#### WHAT YOU WILL DO
Your reply should consist of the listing, copied exactly.

#### RECORDS TO PROCESS
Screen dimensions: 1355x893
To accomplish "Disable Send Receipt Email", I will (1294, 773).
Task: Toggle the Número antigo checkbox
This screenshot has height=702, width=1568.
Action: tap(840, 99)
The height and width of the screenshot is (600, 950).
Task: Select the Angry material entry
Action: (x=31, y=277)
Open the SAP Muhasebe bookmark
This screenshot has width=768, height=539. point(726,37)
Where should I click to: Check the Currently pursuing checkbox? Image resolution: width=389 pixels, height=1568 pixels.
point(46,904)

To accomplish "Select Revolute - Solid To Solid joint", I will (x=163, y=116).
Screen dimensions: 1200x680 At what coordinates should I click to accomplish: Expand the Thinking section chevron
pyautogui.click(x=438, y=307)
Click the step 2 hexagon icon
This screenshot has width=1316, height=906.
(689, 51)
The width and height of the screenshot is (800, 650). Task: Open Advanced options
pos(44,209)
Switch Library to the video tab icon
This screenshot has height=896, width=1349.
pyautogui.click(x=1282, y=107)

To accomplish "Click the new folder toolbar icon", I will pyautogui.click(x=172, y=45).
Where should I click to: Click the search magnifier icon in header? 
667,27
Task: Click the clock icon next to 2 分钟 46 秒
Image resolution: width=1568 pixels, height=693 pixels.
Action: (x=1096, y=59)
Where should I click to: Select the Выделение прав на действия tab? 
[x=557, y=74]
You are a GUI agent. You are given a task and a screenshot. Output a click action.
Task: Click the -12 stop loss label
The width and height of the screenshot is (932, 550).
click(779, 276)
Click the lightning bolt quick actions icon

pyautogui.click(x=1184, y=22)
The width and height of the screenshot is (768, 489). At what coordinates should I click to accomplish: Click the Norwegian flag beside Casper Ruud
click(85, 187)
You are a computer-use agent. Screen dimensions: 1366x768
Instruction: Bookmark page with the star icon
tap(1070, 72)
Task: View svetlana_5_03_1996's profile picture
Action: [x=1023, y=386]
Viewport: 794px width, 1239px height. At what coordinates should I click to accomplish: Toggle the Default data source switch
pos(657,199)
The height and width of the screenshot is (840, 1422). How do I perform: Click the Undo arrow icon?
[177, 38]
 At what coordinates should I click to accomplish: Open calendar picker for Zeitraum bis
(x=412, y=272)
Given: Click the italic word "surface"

#### ANSWER BOX
Screen dimensions: 1355x893
To accomplish "Disable Send Receipt Email", I will (1294, 773).
Task: Toggle the Número antigo checkbox
This screenshot has height=702, width=1568.
Action: tap(840, 99)
The height and width of the screenshot is (600, 950).
Task: Select the Angry material entry
Action: (x=31, y=277)
Open the SAP Muhasebe bookmark
This screenshot has width=768, height=539. point(726,37)
Where should I click to: Check the Currently pursuing checkbox? Image resolution: width=389 pixels, height=1568 pixels.
point(46,904)

To accomplish "Select Revolute - Solid To Solid joint", I will (x=163, y=116).
Screen dimensions: 1200x680 At what coordinates should I click to accomplish: Expand the Thinking section chevron
pyautogui.click(x=438, y=307)
Click the step 2 hexagon icon
This screenshot has width=1316, height=906.
(689, 51)
The width and height of the screenshot is (800, 650). Task: Open Advanced options
pos(44,209)
Switch Library to the video tab icon
This screenshot has height=896, width=1349.
pyautogui.click(x=1282, y=107)

To accomplish "Click the new folder toolbar icon", I will pyautogui.click(x=172, y=45).
Where should I click to: Click the search magnifier icon in header? 
667,27
Task: Click the clock icon next to 2 分钟 46 秒
Image resolution: width=1568 pixels, height=693 pixels.
Action: (x=1096, y=59)
Where should I click to: Select the Выделение прав на действия tab? 
[x=557, y=74]
You are a GUI agent. You are given a task and a screenshot. Output a click action.
Task: Click the -12 stop loss label
The width and height of the screenshot is (932, 550).
click(779, 276)
Click the lightning bolt quick actions icon

pyautogui.click(x=1184, y=22)
The width and height of the screenshot is (768, 489). At what coordinates should I click to accomplish: Click the Norwegian flag beside Casper Ruud
click(85, 187)
You are a computer-use agent. Screen dimensions: 1366x768
Instruction: Bookmark page with the star icon
tap(1070, 72)
Task: View svetlana_5_03_1996's profile picture
Action: [x=1023, y=386]
Viewport: 794px width, 1239px height. At what coordinates should I click to accomplish: Toggle the Default data source switch
pos(657,199)
The height and width of the screenshot is (840, 1422). How do I perform: Click the Undo arrow icon?
[177, 38]
 At what coordinates should I click to accomplish: Open calendar picker for Zeitraum bis
(x=412, y=272)
Given: Click the italic word "surface"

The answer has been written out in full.